Segment Start: Data for processing

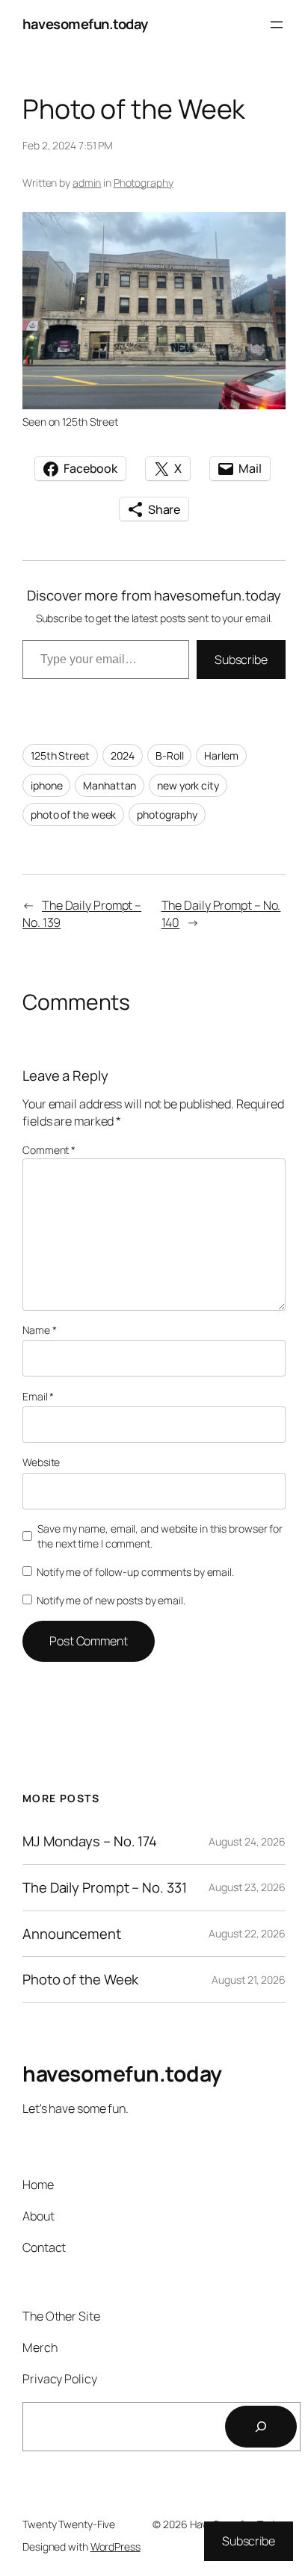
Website (41, 1462)
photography (167, 814)
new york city (188, 785)
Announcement (71, 1934)
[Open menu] (277, 25)
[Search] (261, 2427)
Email (38, 1396)
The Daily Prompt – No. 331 (104, 1888)
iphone (46, 785)
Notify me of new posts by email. (111, 1600)
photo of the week (73, 814)
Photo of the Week (80, 1979)
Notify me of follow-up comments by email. (135, 1572)
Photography (143, 183)
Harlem (221, 755)
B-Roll (169, 755)
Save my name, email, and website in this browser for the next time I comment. (160, 1536)
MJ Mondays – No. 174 (89, 1841)
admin (87, 183)
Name (39, 1330)
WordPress (115, 2546)
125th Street (60, 755)
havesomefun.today (85, 24)
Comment (49, 1150)
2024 (123, 755)
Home (38, 2184)
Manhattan (109, 785)
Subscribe (241, 659)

Segment End: Data for processing

▶ Work to complete
Write out exactly the lines from the one containing "[Search] (261, 2427)" through the end of the data, both included. Add nothing else.

▶ Task solution
[Search] (261, 2427)
Email (38, 1396)
The Daily Prompt – No. 331 (104, 1888)
iphone (46, 785)
Notify me of new posts by email. (111, 1600)
photo of the week (73, 814)
Photo of the Week (80, 1979)
Notify me of follow-up comments by email. (135, 1572)
Photography (143, 183)
Harlem (221, 755)
B-Roll (169, 755)
Save my name, email, and website in this browser for the next time I comment. (160, 1536)
MJ Mondays – No. 174 (89, 1841)
admin (87, 183)
Name (39, 1330)
WordPress (115, 2546)
125th Street (60, 755)
havesomefun.today (85, 24)
Comment (49, 1150)
2024 (123, 755)
Home (38, 2184)
Manhattan (109, 785)
Subscribe (241, 659)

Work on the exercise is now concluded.